Au service des autres, les aides à domicile se caractérisent par une forte implication dans leur travail.
Temps de travail morcelé
Elles ont un temps de travail plus morcelé que les autres salariées : 51 % n’ont pas les mêmes horaires tous les jours et 15 % ne connaissent pas leurs horaires une semaine à l’avance. 29 % n’ont pas 48 heures de repos consécutives. Enfin, elles sont davantage amenées à travailler, même occasionnellement, le samedi, le dimanche ou les jours fériés que les autres salariées. Cela débouche évidemment sur des difficultés chroniques à concilier vie professionnelle et vie privée : 50 % disent que “leurs proches ne les trouvent pas assez disponibles à cause de leur travail”.
Forte charge émotionnelle
Leur activité les expose aussi à de fortes charges émotionnelles.

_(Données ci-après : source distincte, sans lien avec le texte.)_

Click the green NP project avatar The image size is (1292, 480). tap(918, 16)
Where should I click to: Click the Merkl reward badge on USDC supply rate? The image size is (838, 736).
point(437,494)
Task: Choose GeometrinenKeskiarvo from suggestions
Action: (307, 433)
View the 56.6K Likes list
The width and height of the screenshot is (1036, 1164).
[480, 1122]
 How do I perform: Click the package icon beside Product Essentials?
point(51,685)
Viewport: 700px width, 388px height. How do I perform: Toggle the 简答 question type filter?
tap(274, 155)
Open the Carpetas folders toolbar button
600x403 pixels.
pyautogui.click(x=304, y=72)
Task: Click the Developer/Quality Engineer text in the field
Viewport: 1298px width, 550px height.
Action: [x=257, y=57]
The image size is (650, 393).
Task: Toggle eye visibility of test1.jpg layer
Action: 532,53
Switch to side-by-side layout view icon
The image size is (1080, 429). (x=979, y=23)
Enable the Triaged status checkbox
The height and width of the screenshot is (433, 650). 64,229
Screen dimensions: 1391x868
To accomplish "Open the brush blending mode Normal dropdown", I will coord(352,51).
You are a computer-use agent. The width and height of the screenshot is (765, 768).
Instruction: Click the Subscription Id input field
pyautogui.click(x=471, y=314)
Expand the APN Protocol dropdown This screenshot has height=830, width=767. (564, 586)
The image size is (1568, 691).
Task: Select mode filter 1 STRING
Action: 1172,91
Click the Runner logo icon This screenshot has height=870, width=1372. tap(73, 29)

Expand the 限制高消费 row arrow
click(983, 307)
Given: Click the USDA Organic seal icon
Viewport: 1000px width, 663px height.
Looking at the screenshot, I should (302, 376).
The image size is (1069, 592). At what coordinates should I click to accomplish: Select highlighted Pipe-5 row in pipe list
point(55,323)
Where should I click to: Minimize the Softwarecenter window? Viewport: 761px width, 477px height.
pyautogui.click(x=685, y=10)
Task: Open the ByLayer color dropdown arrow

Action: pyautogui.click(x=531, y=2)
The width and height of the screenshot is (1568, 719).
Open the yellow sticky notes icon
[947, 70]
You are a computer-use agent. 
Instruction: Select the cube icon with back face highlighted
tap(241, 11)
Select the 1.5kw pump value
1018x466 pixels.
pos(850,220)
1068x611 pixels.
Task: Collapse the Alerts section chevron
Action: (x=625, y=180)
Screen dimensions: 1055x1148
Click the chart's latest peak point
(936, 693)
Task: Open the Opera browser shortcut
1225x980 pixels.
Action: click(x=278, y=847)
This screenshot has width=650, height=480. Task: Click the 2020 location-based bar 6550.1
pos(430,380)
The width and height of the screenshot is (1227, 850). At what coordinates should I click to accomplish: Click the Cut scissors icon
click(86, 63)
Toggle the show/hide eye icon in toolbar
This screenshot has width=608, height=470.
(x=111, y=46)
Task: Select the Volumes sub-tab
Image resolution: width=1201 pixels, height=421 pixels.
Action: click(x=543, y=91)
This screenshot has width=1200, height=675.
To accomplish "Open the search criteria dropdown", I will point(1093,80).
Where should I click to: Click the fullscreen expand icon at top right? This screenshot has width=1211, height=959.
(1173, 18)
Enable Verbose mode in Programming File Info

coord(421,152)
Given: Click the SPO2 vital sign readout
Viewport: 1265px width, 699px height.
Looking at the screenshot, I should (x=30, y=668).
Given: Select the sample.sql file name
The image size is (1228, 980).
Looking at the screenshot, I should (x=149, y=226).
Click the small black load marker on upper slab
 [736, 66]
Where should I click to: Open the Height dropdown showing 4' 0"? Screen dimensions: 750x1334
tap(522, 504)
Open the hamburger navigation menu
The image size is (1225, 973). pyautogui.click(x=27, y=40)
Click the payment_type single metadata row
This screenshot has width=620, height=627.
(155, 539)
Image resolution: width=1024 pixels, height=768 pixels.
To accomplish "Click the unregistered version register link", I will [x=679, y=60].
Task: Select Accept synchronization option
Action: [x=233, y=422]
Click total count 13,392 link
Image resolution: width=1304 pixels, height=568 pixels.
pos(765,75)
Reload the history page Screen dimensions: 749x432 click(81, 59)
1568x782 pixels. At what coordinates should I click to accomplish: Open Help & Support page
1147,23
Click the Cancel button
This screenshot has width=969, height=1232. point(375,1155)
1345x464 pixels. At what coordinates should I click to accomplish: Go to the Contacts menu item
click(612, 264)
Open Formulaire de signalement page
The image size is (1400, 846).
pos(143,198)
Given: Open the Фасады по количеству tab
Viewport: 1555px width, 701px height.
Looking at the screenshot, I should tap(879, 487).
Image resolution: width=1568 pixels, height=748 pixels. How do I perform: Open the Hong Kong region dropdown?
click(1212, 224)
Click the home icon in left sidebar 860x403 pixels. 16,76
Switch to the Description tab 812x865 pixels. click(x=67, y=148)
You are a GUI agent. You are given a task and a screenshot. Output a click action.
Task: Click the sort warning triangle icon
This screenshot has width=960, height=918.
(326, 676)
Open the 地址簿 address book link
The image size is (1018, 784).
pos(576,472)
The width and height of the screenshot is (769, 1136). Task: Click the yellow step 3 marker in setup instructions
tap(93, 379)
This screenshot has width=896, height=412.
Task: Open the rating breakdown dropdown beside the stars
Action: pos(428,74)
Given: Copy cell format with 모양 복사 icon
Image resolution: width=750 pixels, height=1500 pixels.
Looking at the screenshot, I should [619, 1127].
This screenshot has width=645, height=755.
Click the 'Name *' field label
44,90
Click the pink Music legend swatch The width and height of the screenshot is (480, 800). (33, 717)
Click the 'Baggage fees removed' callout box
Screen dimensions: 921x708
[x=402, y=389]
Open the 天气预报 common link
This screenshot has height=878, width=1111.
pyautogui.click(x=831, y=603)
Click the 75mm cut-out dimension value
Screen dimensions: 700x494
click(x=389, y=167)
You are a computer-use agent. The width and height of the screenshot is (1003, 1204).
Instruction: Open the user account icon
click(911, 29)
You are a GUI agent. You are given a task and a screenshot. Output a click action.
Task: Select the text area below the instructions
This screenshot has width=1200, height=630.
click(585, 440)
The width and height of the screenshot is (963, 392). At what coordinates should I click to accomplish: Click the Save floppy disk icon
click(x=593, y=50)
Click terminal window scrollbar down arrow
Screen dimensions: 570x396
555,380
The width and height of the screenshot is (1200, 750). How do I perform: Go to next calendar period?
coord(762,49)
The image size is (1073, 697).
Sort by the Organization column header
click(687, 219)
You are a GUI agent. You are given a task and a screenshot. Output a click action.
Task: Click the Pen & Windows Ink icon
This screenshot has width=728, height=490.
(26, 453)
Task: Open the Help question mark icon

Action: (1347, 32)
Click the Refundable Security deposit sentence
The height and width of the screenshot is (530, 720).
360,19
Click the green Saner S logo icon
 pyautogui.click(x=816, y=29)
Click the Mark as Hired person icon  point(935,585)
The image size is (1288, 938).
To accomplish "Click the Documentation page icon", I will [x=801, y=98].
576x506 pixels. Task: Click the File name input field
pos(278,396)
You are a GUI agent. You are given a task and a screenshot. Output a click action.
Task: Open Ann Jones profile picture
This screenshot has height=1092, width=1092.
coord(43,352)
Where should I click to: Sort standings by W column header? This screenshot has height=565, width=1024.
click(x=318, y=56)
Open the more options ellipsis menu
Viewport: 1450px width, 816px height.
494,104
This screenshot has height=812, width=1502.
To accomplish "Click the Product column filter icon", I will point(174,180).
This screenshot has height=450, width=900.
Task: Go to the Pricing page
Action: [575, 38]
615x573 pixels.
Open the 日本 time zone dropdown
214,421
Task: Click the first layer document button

Quelque 65,4 % des aides à domicile disent être en contact avec de personnes en situation de détresse, 38,8 % déclarent devoir cacher leurs émotions et 17,5 % reconnaissent être souvent “bouleversées, secouées ou émues” dans le cadre de leur travail. En revanche, 71 % estiment “recevoir l’estime et le respect qu’elles, méritent pour leur travail”. Mais, cette satisfaction porte essentiellement sur les rapports noués avec les personnes aidées. En effet,
dans leur métier, les relations avec les collègues et la hiérarchie sont plus lointaines, si bien qu’elles souffrent, plus que les autres salariées d’un fort isolement professionnel.
(1) “Quels risques psychosociaux chez les salariées de l’aide à domicile ?”, Dares Analyses, n° 53, octobre 2021.